Note that if you purchase a home with a partner, your partner’s credit score can also affect your application. This is because the final credit score that the mortgage lender will consider will be the lower credit score between you and your partner’s scores.
To determine your rating, you have to look at your credit reports from all three major credit bureaus: Experian, Equifax, and TransUnion. If you get three different FICO Scores from them, your middle score will be your official FICO Score. If your median score is lower than your partner’s middle FICO, this will be the one used by mortgage lenders and vice versa.
580 Credit Score Home Loans
When you have a 580 credit score, you’ll have a difficult time applying for conventional loans.
These are your traditional Fannie Mae and Freddie Mac mortgages that ask for credit scores of at least 620. They make it harder to get these loans because if you can put down 20% out of pocket, they won’t have to charge you for private mortgage insurance (PMI). This kind of insurance protects the lender in case you stop paying your mortgage.

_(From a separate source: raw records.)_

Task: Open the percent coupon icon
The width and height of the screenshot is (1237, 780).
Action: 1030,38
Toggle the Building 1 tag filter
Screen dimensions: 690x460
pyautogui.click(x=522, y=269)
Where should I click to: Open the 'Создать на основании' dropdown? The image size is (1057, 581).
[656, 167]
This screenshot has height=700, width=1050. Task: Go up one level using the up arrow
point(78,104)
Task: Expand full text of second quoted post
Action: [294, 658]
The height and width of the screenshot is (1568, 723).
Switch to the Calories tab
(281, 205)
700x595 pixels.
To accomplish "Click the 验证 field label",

The lower your credit score, the higher the risk that you will default.
Since you have 580, your best chance of buying a house through a home loan can be found through a government-backed mortgage. Home loans used to be a privilege only of those with good to exceptional credit scores. Different government agencies have set up their loan types to make mortgages more attainable for poor credit.
To find out which one will be the right choice for you, you have to ask yourself, how much money do I have in reserve for a down payment?
If you don’t have enough savings
One of the great things about government loans is they have options for if you’re just down on your luck, as long as you’re willing to compromise.
If you buy a house in an area that the U.S. Department of Agriculture defines as rural, you can get ahold of a USDA loan. Regardless of your credit score.
When we say rural here, the USDA considers population, so it doesn’t have to be a ranch or in the middle of nowhere if you imagine a farm. You can’t use the house for commercial purposes, and you’ll have to live in it for at least one year. Surprisingly, some urban areas still count as rural for the USDA because they have a very sparse population.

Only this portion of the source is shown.